Which is the best biofuel?

There’s no single “best” biofuel for every situation. In 2025, the top choices depend on where and how the fuel is used: renewable diesel (HVO) from waste oils and animal fats is the strongest all-around drop-in for road and marine diesel; sustainable aviation fuel made from wastes and residues is the best option for jet engines; renewable natural gas (biomethane) from manure and landfills can deliver the biggest climate impact for fleets that can use it; and for gasoline blending, sugarcane ethanol (and, where available, cellulosic ethanol) outperforms conventional corn ethanol. The right answer hinges on lifecycle emissions, feedstock sustainability, scalability, and compatibility with existing engines and infrastructure.

How to judge “best”: the criteria that matter

Selecting a biofuel isn’t just about tailpipe carbon.
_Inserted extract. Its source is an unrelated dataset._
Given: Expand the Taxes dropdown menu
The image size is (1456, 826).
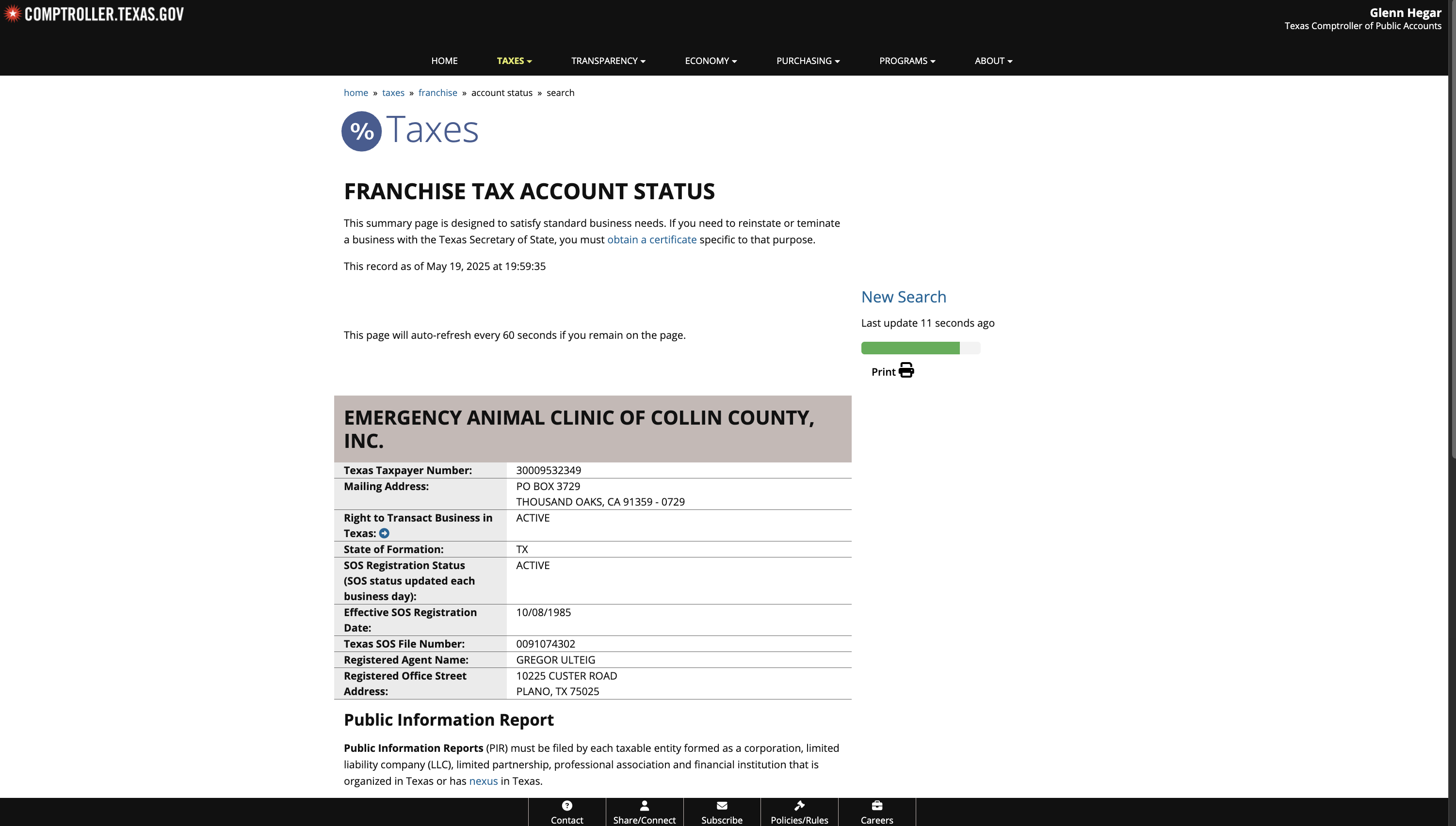Looking at the screenshot, I should pos(514,61).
What matters most is its full lifecycle footprint, from how the feedstock is grown or collected to processing, transport, and final combustion, plus whether it fits existing vehicles and supply chains at a realistic cost.

• Lifecycle greenhouse-gas (GHG) reduction: How much it cuts emissions versus the fossil fuel it replaces, including land-use change and process energy.
• Feedstock sustainability: Whether it uses wastes/residues, avoids deforestation and food-vs-fuel pressure, and protects water and biodiversity.
• Scalability: Whether sufficient, verifiable feedstock exists without unintended consequences or fraud risks.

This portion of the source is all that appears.